Action item:
From the entries below, copy exactly the lines from the one that contains "Institutsleitung und Kontakt (244, 2065)" through the one that contains "WordPress (161, 2557)", both included, and only those.

Data excerpts:
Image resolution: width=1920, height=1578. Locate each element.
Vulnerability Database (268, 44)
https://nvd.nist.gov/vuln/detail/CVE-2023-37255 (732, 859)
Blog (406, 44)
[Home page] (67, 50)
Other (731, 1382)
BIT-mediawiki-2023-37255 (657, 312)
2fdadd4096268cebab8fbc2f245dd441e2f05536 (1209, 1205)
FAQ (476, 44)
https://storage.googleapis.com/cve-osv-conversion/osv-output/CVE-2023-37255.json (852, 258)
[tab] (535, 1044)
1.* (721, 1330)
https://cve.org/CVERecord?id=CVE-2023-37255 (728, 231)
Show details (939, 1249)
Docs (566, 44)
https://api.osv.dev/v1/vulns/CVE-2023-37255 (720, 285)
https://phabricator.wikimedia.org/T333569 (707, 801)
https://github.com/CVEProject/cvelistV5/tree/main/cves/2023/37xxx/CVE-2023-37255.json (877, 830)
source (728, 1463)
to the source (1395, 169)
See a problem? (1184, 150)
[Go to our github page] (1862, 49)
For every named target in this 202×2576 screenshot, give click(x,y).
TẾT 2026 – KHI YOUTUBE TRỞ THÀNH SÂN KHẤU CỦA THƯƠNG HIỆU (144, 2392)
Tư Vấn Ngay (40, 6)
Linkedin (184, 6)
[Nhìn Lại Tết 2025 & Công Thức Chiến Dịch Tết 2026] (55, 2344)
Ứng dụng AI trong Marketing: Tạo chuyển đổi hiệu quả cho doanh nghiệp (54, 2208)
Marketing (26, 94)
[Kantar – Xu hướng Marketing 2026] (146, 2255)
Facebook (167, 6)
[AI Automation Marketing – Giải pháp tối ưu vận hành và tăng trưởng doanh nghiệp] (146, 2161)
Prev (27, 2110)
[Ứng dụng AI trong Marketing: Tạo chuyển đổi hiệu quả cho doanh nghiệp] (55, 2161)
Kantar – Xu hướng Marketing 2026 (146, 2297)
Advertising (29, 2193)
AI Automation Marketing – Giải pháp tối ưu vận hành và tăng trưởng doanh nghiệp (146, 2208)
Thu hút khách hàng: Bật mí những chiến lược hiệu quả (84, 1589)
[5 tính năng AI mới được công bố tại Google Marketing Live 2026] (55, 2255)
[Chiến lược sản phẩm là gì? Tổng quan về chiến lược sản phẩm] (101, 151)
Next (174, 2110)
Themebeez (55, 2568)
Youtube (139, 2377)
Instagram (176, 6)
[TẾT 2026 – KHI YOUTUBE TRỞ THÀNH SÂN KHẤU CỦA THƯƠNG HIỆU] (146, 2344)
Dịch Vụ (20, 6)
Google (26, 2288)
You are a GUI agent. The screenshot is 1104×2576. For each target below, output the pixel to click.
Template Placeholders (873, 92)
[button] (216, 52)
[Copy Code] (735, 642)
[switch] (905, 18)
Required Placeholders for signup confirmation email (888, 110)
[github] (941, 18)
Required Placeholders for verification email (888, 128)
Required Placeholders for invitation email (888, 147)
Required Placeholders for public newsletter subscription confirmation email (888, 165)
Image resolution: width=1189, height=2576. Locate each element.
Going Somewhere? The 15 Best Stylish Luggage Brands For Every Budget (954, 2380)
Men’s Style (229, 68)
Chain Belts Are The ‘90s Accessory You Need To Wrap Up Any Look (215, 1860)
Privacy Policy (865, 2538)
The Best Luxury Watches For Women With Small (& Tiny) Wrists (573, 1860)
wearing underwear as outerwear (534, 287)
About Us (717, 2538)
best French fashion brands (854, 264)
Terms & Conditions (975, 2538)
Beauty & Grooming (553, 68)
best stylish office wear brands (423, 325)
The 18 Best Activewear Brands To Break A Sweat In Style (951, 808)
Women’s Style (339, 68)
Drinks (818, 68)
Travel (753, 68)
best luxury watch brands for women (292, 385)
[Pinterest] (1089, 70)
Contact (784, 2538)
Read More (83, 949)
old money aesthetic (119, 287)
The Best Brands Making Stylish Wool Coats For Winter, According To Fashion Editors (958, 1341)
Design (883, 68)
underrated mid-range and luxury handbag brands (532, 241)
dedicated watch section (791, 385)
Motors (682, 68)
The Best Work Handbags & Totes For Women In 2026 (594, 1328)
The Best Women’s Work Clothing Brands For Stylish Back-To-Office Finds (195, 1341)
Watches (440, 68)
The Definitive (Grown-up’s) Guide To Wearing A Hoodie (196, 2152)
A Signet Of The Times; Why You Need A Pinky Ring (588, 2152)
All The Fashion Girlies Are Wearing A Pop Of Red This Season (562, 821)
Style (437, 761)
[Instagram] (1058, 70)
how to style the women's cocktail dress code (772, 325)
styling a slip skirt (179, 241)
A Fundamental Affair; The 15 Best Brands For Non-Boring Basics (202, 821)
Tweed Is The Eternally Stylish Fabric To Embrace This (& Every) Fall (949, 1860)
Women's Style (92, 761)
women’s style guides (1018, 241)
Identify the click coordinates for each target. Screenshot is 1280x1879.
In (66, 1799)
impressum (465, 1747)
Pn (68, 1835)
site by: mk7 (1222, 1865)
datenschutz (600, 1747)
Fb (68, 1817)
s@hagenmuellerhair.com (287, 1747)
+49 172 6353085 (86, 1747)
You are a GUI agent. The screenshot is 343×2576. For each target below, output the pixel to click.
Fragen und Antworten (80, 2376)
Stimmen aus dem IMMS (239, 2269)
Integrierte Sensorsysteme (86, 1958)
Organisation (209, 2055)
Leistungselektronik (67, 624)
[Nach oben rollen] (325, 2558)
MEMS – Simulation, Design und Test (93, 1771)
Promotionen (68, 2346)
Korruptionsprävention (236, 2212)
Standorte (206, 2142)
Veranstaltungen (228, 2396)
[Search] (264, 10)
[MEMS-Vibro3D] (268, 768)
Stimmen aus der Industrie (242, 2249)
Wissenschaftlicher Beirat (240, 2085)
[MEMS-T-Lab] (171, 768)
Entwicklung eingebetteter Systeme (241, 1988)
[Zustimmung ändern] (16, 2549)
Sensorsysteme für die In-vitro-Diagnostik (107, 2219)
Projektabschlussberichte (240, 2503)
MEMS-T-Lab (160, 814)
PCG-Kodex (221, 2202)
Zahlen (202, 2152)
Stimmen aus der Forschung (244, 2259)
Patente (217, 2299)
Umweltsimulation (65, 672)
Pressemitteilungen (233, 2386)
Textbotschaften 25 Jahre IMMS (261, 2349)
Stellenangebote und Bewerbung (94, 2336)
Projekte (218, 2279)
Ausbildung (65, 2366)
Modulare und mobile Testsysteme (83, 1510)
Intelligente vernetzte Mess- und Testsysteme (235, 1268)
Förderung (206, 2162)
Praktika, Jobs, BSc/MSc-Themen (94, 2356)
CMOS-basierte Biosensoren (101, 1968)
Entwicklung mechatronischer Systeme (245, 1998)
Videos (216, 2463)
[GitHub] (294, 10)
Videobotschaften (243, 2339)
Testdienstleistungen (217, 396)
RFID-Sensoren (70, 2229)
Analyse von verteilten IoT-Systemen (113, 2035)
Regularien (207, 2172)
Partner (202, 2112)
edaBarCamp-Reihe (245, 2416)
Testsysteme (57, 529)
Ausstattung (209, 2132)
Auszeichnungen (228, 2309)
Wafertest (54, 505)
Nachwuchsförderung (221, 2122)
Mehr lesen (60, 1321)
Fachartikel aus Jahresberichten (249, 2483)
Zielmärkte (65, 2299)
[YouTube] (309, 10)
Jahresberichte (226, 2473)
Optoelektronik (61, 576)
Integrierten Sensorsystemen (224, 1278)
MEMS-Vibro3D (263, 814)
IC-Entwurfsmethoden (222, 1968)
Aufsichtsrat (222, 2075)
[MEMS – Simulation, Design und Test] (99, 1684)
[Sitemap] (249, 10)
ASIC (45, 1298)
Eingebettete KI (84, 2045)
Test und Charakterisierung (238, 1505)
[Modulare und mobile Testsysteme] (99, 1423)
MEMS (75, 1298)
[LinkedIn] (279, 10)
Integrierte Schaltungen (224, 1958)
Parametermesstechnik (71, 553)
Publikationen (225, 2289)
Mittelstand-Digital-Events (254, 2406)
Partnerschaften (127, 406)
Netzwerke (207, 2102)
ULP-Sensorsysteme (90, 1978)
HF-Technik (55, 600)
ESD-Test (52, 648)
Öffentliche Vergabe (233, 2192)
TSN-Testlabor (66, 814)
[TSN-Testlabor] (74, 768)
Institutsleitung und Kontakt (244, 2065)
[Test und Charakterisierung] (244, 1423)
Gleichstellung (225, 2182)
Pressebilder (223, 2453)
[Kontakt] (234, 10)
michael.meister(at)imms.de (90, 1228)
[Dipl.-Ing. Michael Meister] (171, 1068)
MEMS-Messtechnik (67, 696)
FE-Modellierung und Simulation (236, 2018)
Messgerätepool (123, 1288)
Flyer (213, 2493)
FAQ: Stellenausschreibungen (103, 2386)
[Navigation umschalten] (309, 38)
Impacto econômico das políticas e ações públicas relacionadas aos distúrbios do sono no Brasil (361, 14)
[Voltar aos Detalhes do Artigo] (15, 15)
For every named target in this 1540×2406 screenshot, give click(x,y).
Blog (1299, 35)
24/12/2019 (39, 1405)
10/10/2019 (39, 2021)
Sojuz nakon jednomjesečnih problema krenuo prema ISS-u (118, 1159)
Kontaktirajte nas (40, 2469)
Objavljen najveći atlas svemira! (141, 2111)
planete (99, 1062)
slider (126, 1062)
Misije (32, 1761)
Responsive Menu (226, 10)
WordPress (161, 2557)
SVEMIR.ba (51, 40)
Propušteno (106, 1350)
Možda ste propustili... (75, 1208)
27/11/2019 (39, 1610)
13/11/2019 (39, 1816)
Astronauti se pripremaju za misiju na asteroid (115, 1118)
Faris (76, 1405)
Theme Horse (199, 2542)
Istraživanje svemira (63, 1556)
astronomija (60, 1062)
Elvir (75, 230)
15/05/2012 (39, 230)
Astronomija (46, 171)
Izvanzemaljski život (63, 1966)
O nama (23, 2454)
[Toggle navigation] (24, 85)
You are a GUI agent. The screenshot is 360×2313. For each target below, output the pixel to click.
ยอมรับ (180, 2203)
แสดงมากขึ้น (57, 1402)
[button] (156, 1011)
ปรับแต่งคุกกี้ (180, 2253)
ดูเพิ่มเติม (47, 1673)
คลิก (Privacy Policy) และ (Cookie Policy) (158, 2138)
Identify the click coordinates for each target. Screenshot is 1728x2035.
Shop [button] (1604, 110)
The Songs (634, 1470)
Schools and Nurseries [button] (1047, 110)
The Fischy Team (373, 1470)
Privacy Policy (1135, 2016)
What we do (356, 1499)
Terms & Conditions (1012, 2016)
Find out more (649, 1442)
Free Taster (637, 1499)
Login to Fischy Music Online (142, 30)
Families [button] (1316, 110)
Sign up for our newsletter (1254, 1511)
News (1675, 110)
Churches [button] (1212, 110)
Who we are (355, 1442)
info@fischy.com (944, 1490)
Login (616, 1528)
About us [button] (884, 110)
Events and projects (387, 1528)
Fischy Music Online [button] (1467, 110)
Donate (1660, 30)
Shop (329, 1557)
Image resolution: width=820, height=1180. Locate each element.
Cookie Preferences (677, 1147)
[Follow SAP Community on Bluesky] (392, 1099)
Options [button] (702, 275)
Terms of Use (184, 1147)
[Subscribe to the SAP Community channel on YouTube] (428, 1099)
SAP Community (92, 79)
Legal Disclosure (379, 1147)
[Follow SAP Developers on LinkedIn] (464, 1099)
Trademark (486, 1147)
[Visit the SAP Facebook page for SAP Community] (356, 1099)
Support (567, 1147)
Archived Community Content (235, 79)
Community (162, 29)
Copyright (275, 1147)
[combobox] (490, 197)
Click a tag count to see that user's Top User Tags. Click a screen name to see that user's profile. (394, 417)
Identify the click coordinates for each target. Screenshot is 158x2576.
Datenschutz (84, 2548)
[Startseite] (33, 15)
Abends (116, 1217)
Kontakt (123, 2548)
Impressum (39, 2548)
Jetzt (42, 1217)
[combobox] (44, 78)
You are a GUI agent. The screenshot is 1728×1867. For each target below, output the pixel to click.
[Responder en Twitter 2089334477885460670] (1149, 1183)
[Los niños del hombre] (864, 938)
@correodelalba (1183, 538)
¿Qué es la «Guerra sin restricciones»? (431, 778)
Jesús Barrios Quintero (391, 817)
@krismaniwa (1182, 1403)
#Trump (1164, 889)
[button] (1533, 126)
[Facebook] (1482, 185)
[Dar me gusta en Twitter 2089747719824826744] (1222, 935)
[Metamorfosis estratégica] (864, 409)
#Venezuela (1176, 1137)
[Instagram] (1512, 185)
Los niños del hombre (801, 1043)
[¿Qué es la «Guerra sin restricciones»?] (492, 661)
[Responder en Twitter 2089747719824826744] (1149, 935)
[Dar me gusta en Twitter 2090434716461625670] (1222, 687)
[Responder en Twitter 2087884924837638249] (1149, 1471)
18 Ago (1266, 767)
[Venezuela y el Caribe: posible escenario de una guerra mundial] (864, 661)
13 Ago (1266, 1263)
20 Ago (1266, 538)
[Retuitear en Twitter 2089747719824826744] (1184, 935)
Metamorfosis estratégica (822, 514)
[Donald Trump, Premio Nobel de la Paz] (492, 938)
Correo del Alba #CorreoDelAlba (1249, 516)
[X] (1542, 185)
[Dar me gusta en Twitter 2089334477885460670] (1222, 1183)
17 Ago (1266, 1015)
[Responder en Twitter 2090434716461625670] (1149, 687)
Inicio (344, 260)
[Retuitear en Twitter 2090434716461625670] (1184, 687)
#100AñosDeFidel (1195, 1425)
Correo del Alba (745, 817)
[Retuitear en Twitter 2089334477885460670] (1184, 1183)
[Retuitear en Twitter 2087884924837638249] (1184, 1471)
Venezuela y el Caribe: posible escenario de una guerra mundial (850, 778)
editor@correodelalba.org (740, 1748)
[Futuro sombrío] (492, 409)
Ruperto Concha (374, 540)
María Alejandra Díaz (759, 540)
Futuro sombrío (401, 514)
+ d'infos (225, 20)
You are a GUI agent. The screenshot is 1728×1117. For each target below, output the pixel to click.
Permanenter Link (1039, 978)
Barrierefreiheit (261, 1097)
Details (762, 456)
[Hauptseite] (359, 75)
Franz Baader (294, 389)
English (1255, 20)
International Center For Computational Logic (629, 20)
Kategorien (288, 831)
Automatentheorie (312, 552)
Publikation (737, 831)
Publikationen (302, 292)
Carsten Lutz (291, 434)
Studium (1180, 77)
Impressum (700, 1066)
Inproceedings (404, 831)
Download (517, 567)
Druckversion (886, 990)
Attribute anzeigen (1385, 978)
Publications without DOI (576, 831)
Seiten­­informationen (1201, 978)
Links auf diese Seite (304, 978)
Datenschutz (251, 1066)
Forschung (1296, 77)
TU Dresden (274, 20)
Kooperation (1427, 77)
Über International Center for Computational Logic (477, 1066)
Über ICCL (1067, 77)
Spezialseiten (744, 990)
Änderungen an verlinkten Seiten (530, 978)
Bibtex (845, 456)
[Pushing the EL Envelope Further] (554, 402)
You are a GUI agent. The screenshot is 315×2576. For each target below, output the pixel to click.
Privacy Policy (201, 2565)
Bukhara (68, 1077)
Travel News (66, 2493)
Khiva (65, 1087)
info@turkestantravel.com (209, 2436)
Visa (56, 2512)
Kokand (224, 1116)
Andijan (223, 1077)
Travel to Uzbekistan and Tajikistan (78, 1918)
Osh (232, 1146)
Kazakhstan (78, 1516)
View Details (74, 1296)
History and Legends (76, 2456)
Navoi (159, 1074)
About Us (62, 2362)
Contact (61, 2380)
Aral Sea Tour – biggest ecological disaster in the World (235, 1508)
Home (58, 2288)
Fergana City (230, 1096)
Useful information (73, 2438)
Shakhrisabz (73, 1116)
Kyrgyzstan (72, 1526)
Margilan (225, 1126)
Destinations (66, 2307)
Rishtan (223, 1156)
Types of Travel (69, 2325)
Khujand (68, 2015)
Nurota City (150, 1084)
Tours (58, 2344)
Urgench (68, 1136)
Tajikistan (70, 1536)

Response below:
Institutsleitung und Kontakt (244, 2065)
[Test und Charakterisierung] (244, 1423)
Gleichstellung (225, 2182)
Pressebilder (223, 2453)
[Kontakt] (234, 10)
michael.meister(at)imms.de (90, 1228)
[Dipl.-Ing. Michael Meister] (171, 1068)
MEMS-Messtechnik (67, 696)
FE-Modellierung und Simulation (236, 2018)
Messgerätepool (123, 1288)
Flyer (213, 2493)
FAQ: Stellenausschreibungen (103, 2386)
[Navigation umschalten] (309, 38)
Impacto econômico das políticas e ações públicas relacionadas aos distúrbios do sono no Brasil (361, 14)
[Voltar aos Detalhes do Artigo] (15, 15)
For every named target in this 1540×2406 screenshot, give click(x,y).
Blog (1299, 35)
24/12/2019 (39, 1405)
10/10/2019 (39, 2021)
Sojuz nakon jednomjesečnih problema krenuo prema ISS-u (118, 1159)
Kontaktirajte nas (40, 2469)
Objavljen najveći atlas svemira! (141, 2111)
planete (99, 1062)
slider (126, 1062)
Misije (32, 1761)
Responsive Menu (226, 10)
WordPress (161, 2557)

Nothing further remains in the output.